> [TRY IT]
Give back every record below precisely as written.

(Saved data entries)

****************

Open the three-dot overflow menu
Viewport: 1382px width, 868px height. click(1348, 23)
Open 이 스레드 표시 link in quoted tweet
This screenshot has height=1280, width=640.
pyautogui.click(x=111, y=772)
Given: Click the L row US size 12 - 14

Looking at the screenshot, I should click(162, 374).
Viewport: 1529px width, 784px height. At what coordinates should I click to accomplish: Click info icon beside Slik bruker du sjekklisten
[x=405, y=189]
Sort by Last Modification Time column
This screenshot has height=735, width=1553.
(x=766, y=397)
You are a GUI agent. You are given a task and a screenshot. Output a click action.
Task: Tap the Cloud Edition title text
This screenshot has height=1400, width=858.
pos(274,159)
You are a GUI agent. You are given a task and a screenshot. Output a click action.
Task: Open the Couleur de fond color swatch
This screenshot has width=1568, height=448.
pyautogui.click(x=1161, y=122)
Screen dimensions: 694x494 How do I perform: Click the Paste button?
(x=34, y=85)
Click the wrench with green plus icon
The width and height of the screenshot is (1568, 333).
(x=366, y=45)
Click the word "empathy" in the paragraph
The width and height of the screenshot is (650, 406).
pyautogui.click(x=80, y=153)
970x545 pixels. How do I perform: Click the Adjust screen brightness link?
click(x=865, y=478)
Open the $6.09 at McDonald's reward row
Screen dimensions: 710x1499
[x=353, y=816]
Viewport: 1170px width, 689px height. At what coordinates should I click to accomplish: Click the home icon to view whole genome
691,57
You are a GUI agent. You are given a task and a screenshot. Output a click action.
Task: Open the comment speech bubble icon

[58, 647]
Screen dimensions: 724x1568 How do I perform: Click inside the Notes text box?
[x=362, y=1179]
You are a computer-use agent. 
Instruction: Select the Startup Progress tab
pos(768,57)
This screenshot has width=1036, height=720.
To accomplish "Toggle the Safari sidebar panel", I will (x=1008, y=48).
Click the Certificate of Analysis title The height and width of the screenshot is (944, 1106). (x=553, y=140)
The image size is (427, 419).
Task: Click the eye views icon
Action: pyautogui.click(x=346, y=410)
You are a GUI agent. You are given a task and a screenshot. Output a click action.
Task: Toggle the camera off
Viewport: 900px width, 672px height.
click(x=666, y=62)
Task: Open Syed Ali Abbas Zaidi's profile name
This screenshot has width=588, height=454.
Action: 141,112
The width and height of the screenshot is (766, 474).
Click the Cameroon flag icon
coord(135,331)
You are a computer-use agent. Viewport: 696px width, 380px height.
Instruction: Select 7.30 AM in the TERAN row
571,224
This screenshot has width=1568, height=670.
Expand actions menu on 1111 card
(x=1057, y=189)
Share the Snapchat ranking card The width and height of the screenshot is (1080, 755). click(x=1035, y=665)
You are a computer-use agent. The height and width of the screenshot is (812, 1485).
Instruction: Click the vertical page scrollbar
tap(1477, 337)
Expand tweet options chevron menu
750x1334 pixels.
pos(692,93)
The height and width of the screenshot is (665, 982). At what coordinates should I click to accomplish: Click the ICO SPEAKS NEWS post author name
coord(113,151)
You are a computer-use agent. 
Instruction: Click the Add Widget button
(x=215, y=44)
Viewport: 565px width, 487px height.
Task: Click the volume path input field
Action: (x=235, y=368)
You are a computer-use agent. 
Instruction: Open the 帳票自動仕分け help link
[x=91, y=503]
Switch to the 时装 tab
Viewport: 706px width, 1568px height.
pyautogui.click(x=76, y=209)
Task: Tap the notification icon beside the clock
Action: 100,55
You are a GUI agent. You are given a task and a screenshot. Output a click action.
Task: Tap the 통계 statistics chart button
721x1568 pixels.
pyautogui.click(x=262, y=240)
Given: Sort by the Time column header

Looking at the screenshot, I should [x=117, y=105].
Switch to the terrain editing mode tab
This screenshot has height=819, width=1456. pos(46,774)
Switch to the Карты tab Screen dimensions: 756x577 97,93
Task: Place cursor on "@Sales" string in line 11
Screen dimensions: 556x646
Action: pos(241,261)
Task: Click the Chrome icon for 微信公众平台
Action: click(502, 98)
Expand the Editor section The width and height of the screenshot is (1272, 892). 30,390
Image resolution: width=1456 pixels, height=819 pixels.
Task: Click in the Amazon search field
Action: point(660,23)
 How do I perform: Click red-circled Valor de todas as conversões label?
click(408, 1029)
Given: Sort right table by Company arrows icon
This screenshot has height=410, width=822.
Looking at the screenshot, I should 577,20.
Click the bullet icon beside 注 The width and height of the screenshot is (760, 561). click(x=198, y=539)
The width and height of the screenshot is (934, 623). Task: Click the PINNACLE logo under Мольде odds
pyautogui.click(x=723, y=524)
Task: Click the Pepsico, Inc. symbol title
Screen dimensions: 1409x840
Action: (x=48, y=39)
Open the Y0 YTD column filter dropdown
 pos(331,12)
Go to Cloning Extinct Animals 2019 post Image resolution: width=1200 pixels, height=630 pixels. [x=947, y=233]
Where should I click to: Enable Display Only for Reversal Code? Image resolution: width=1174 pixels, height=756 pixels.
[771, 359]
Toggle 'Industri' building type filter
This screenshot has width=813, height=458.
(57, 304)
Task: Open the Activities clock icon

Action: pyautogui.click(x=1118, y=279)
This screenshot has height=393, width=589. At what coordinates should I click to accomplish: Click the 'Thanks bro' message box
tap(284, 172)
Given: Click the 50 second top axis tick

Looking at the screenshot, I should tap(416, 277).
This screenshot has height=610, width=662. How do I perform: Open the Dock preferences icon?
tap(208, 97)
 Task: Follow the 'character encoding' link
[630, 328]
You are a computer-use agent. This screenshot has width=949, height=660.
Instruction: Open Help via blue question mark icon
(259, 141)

****************

> [YOUR RESPONSE]
Open the three-dot overflow menu
Viewport: 1382px width, 868px height. click(1348, 23)
Open 이 스레드 표시 link in quoted tweet
This screenshot has height=1280, width=640.
pyautogui.click(x=111, y=772)
Given: Click the L row US size 12 - 14

Looking at the screenshot, I should click(162, 374).
Viewport: 1529px width, 784px height. At what coordinates should I click to accomplish: Click info icon beside Slik bruker du sjekklisten
[x=405, y=189]
Sort by Last Modification Time column
This screenshot has height=735, width=1553.
(x=766, y=397)
You are a GUI agent. You are given a task and a screenshot. Output a click action.
Task: Tap the Cloud Edition title text
This screenshot has height=1400, width=858.
pos(274,159)
You are a GUI agent. You are given a task and a screenshot. Output a click action.
Task: Open the Couleur de fond color swatch
This screenshot has width=1568, height=448.
pyautogui.click(x=1161, y=122)
Screen dimensions: 694x494 How do I perform: Click the Paste button?
(x=34, y=85)
Click the wrench with green plus icon
The width and height of the screenshot is (1568, 333).
(x=366, y=45)
Click the word "empathy" in the paragraph
The width and height of the screenshot is (650, 406).
pyautogui.click(x=80, y=153)
970x545 pixels. How do I perform: Click the Adjust screen brightness link?
click(x=865, y=478)
Open the $6.09 at McDonald's reward row
Screen dimensions: 710x1499
[x=353, y=816]
Viewport: 1170px width, 689px height. At what coordinates should I click to accomplish: Click the home icon to view whole genome
691,57
You are a GUI agent. You are given a task and a screenshot. Output a click action.
Task: Open the comment speech bubble icon

[58, 647]
Screen dimensions: 724x1568 How do I perform: Click inside the Notes text box?
[x=362, y=1179]
You are a computer-use agent. 
Instruction: Select the Startup Progress tab
pos(768,57)
This screenshot has width=1036, height=720.
To accomplish "Toggle the Safari sidebar panel", I will (x=1008, y=48).
Click the Certificate of Analysis title The height and width of the screenshot is (944, 1106). (x=553, y=140)
The image size is (427, 419).
Task: Click the eye views icon
Action: pyautogui.click(x=346, y=410)
You are a GUI agent. You are given a task and a screenshot. Output a click action.
Task: Toggle the camera off
Viewport: 900px width, 672px height.
click(x=666, y=62)
Task: Open Syed Ali Abbas Zaidi's profile name
This screenshot has width=588, height=454.
Action: 141,112
The width and height of the screenshot is (766, 474).
Click the Cameroon flag icon
coord(135,331)
You are a computer-use agent. Viewport: 696px width, 380px height.
Instruction: Select 7.30 AM in the TERAN row
571,224
This screenshot has width=1568, height=670.
Expand actions menu on 1111 card
(x=1057, y=189)
Share the Snapchat ranking card The width and height of the screenshot is (1080, 755). click(x=1035, y=665)
You are a computer-use agent. The height and width of the screenshot is (812, 1485).
Instruction: Click the vertical page scrollbar
tap(1477, 337)
Expand tweet options chevron menu
750x1334 pixels.
pos(692,93)
The height and width of the screenshot is (665, 982). At what coordinates should I click to accomplish: Click the ICO SPEAKS NEWS post author name
coord(113,151)
You are a computer-use agent. 
Instruction: Click the Add Widget button
(x=215, y=44)
Viewport: 565px width, 487px height.
Task: Click the volume path input field
Action: (x=235, y=368)
You are a computer-use agent. 
Instruction: Open the 帳票自動仕分け help link
[x=91, y=503]
Switch to the 时装 tab
Viewport: 706px width, 1568px height.
pyautogui.click(x=76, y=209)
Task: Tap the notification icon beside the clock
Action: 100,55
You are a GUI agent. You are given a task and a screenshot. Output a click action.
Task: Tap the 통계 statistics chart button
721x1568 pixels.
pyautogui.click(x=262, y=240)
Given: Sort by the Time column header

Looking at the screenshot, I should [x=117, y=105].
Switch to the terrain editing mode tab
This screenshot has height=819, width=1456. pos(46,774)
Switch to the Карты tab Screen dimensions: 756x577 97,93
Task: Place cursor on "@Sales" string in line 11
Screen dimensions: 556x646
Action: pos(241,261)
Task: Click the Chrome icon for 微信公众平台
Action: click(502, 98)
Expand the Editor section The width and height of the screenshot is (1272, 892). 30,390
Image resolution: width=1456 pixels, height=819 pixels.
Task: Click in the Amazon search field
Action: point(660,23)
 How do I perform: Click red-circled Valor de todas as conversões label?
click(408, 1029)
Given: Sort right table by Company arrows icon
This screenshot has height=410, width=822.
Looking at the screenshot, I should 577,20.
Click the bullet icon beside 注 The width and height of the screenshot is (760, 561). click(x=198, y=539)
The width and height of the screenshot is (934, 623). Task: Click the PINNACLE logo under Мольде odds
pyautogui.click(x=723, y=524)
Task: Click the Pepsico, Inc. symbol title
Screen dimensions: 1409x840
Action: (x=48, y=39)
Open the Y0 YTD column filter dropdown
 pos(331,12)
Go to Cloning Extinct Animals 2019 post Image resolution: width=1200 pixels, height=630 pixels. [x=947, y=233]
Where should I click to: Enable Display Only for Reversal Code? Image resolution: width=1174 pixels, height=756 pixels.
[771, 359]
Toggle 'Industri' building type filter
This screenshot has width=813, height=458.
(57, 304)
Task: Open the Activities clock icon

Action: pyautogui.click(x=1118, y=279)
This screenshot has height=393, width=589. At what coordinates should I click to accomplish: Click the 'Thanks bro' message box
tap(284, 172)
Given: Click the 50 second top axis tick

Looking at the screenshot, I should tap(416, 277).
This screenshot has height=610, width=662. How do I perform: Open the Dock preferences icon?
tap(208, 97)
 Task: Follow the 'character encoding' link
[630, 328]
You are a computer-use agent. This screenshot has width=949, height=660.
Instruction: Open Help via blue question mark icon
(259, 141)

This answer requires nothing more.